De buitenstaander begrijpt het natuurlijk niet allemaal, maar dat is met onze ‘Oilsjterse muziek’ ook het geval, net als ons carnaval op zich.  Je moet ‘van hier’ zijn om het allemaal goed te kunnen vatten en begrijpen.


We spreken in het geval van de fassadeklasjers of roiteklasjes dus niet over ‘tekeningskes’ maar in vele gevallen echt wel over Kunst met een grote ‘K’, onvergelijkbaar met wat men op andere plaatsen te horen of te zien krijgt.

O i l s j t   e s   u n i k,  o e i k   o p   d e   r o i t e n’

Heel vaak wordt in deze tekeningen, net zoals in de muziek en ook op de carnavalswagens, de lokale politiek een sneer gegeven. 
Portretten van bekende Aalstenaars zijn daarbij niet altijd even flatterend, maar er wordt wel steeds iets van de actualiteit ingestoken … En dat herkennen de Aalstenaars natuurlijk als de beste. 
Ook het onderwerp van de groepen die er hun lokaal hebben, worden vaak in tekeningen omgezet … 

A l l e   s c h o e i n    a v o n t u r e n    w e r r e n    k a r i k a t u r e n ... 

Hier het stoetliedje van 'Bedesterd' uit 2018 ... Zij hadden het toen al over deze artiesten ... 


Hoe ontstaat nu eigenlijk het idee voor een mooie ‘Fassade’?

Wel, meestal vraagt de eigenaar van het gebouw een artiest en samen overlopen ze wat er mogelijk is.
 
Vaak worden fysieke kenmerken of uitspraken van de eigenaar uitvergroot en verwerkt in de schilderingen.  
Zo vinden we in 2023 bijvoorbeeld een afbeelding van Muriel en Alain op hun eigen ‘vitrin’ van café ‘De Kleine Beurs’. 


Op het ene raam staan ze afgebeeld met hun hondjes Melvin, Bo en Twix.  Op het andere raam is een vaste klant te zien, en vinden we ook verwijzingen naar de zone 30 en de nabijgelegen NMBS-parking (‘Parking Skatepark’, de vraag waar de ingang eigenlijk is, en de vraag ‘es ze foitelek wel oepen, der brandt giejn licht’, wijzend op de donkere uitstraling van deze parking). 

Ook verwijzingen naar de politiek zijn, zoals al vermeld, natuurlijk erg gegeerd en daar is in Aalst natuurlijk geen gebrek aan. 

Natuurlijk zijn ‘de voil janet’ en ‘het verwijten’ ook graag geziene onderwerpen op de Oilsjterse roiten. 

En Bekende 'Oisjteneers' zijn uiteraard ook een dankbaar onderwerp ... 

Na deze besprekingen volgt een eerste voorzichtige schets op papier.
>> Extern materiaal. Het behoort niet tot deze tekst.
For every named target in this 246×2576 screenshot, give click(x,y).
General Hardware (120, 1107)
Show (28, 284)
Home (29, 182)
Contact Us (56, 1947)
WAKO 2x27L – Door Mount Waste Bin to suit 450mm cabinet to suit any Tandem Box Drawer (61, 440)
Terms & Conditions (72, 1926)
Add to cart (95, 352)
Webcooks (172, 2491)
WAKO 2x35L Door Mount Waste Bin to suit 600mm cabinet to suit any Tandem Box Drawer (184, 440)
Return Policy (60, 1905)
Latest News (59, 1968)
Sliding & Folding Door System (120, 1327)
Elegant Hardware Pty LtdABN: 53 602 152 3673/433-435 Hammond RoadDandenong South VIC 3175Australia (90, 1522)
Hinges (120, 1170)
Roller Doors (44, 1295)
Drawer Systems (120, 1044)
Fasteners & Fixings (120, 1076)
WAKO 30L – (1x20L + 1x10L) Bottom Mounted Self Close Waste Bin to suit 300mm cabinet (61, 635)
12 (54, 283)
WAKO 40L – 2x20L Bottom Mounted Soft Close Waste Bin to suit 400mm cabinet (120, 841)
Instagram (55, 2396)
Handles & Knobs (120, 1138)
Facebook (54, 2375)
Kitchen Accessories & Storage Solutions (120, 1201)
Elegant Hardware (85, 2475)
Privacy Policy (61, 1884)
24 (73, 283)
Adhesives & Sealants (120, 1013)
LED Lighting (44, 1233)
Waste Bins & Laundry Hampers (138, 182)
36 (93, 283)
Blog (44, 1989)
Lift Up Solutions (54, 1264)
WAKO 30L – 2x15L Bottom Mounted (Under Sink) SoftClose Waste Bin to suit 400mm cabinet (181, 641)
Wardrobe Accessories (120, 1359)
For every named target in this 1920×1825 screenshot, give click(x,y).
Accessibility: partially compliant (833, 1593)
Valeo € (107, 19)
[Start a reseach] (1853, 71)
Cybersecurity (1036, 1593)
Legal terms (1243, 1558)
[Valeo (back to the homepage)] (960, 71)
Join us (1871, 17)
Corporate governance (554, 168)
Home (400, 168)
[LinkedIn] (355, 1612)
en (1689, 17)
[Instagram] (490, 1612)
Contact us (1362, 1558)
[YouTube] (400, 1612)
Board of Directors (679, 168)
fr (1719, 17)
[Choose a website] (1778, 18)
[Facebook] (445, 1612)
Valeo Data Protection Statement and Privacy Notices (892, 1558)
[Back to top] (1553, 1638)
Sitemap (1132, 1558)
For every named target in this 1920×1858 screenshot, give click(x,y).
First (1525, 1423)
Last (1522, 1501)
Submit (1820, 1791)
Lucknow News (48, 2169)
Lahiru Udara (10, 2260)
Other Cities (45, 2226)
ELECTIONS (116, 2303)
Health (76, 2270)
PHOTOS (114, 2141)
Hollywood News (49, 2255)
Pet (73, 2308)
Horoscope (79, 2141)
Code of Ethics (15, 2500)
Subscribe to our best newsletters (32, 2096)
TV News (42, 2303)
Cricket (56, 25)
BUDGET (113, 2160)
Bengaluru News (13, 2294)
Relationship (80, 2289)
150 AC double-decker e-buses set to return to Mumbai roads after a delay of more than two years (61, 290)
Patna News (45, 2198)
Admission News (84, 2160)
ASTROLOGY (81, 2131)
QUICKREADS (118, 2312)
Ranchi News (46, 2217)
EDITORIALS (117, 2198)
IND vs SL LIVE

Die wordt dan – al dan niet met last minute aanpassingen – overgenomen op de ruiten. 
Eerst een paar nietszeggende lijntjes en countouren, maar uiteraard is dat pas het begin. Eens de kleuren er bij worden gehaald, wordt pas duidelijk of het aanslaat of niet, en kunnen nog steeds (ingrijpende) aanpassingen gebeuren om de figuren te laten ‘spreken’. 

Hier een voorbeeldje van een schets, met daarnaast het uiteindelijke resultaat ...  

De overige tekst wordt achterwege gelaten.